I tried OK soda somewhere in the Northeast the summer it was out (1993?) As a 13 year-old it looked cool and was unlike anything I had seen. I was traveling to a few weeks summer camp in Maine and picked some up there or around Boston on our trip. I remember bringing the cans home with me so that my friends and I could call and listen to the hotline. I don’t remember leaving any messages, but thought one about someone drinking one and then trying to jump out a window was pretty funny, and something that should not have been used to market a product. Years later, I remember the promotion and the experience greatly, but have no idea what it tasted like.
Coca Cola’s OK Soda from the 1990’s is pretty cool looking, I wish I could’ve tried it. The article (here) is an interesting read. It seems like they were trying to advertise to people who didn’t want to be advertised to. It makes me wonder if it would have a similar word-of-mouth, hipster following like Jones Soda or PBR if it was around today. The look of it is really similar to Jones Soda or Obey Giant with the different labels and the use of black and white. There’s some more photos and trademarks (here).
This is funny, from Time Magazine, here’s a quote from one of OK’s 800 numbers:
“Ah, this is Pam H. from Newton, Massachusetts, and I resent you saying that everything is going to be O.K. You don’t know anything about my life. You don’t know what I’ve been through in the last month. I really resent it. I’m tired of you people trying to tell me things that you don’t have any idea about. I resent it. (Click!)”

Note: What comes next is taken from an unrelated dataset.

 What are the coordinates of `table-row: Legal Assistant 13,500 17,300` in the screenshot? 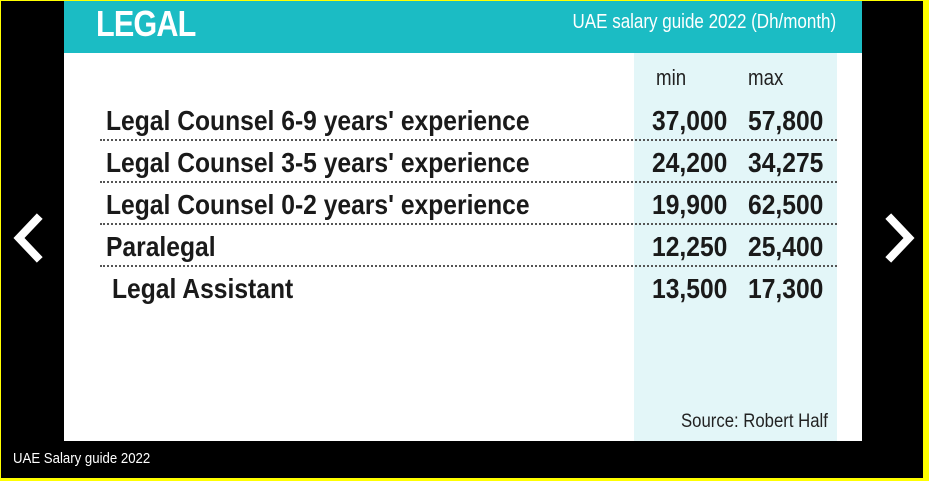 It's located at (468, 288).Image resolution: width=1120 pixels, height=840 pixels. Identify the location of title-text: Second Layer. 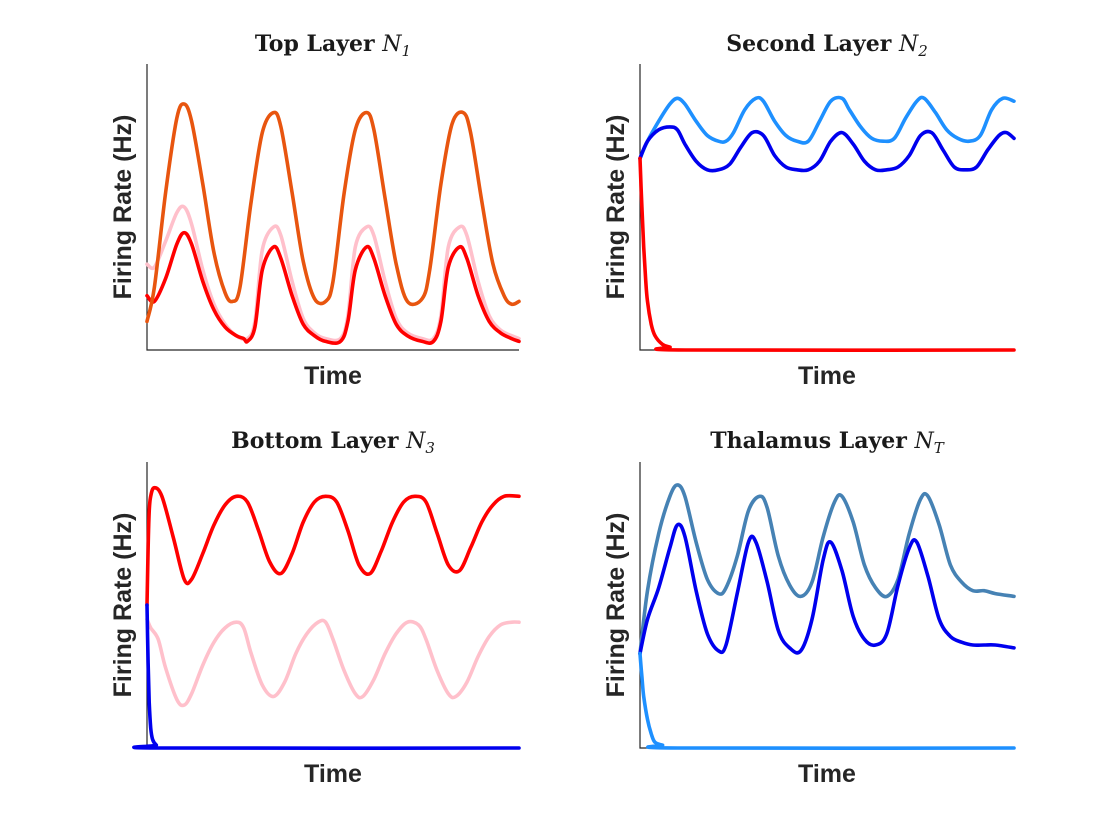
(808, 44).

At the time it very much did have a word-of-mouth, hipster following. Though the ad campaign was pretty mass market, at least in the markets it was selling in (and Boston, thankfully, was one of them). We stole the beautiful, Daniel Clowes-illustrated billboards off of the trains of the OK soda posters (which were just beautiful). My roommate at the time, Liz Enthusiasm, still has a six pack of it. It tasted like a mix of half Sunkist and half Coca Cola. We even saw a few of the AG-rebranded Shepard Fairey posters around in Boston, though considering the design was very much Clowes-inspired, and Obey was still a pretty underground thing over in Portland*, where Weiden was, I always thought that was a coincidence.

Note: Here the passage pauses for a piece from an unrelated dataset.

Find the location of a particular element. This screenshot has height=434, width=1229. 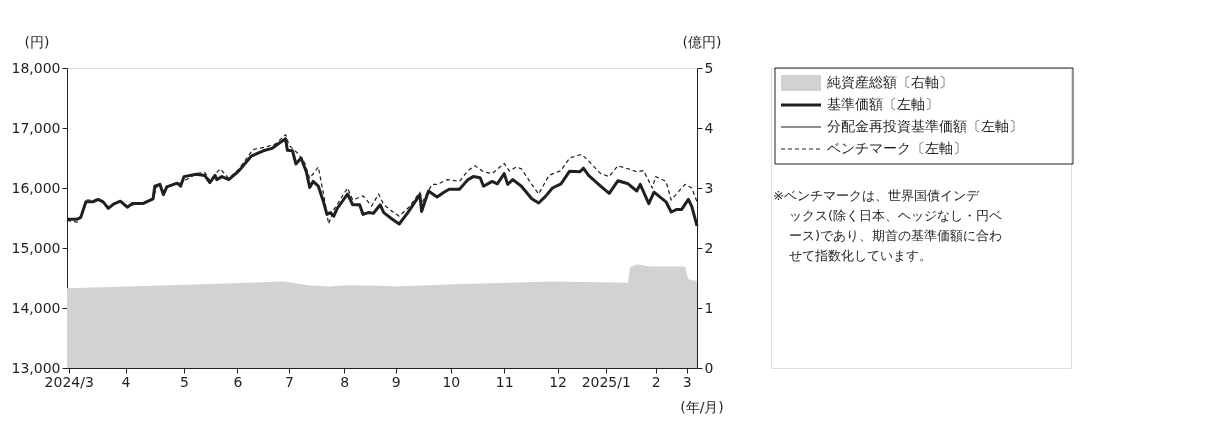

y2-tick-label: 5 is located at coordinates (709, 68).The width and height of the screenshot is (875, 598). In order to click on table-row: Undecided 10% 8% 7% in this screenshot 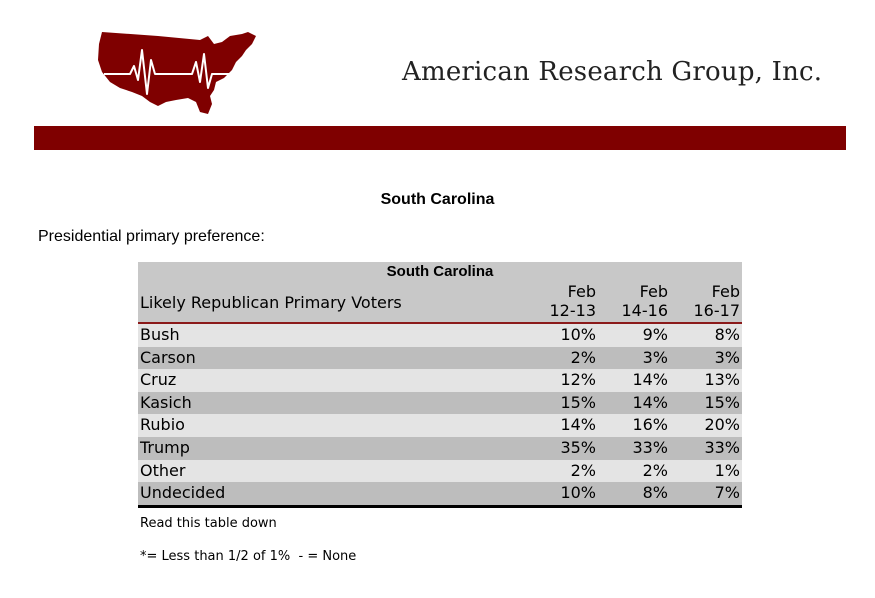, I will do `click(440, 495)`.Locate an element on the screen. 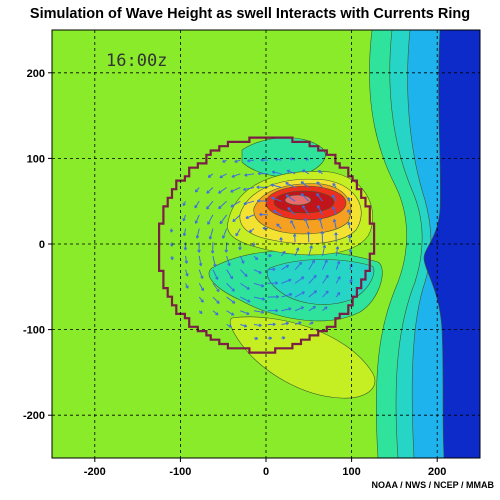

We called that 1-800-I-Feel-OK number every night. We called it drunk. We called it happy. We called it sad. We kept calling it well after it was disconnected. I miss calling that number.
It was a great pre-web attempt at viral marketing and niche marketing. It didn’t work, it was ahead of its time, but it was pretty damn awesome.
The biggest problem with OK soda was its flavor. If it had Red Bull in those cans - or some sort of interesting, new flavor, rather than what any kid could concoct at a McDonald’s soda fountain - it would have been a hit, I am sure.
* this was in the period where, as a New Englander, whenever you travelled, and you spotted an “andre the giant has a posse” sticker, it was still a remarkable, weird, disorienting, exciting thing. I still miss that sensation.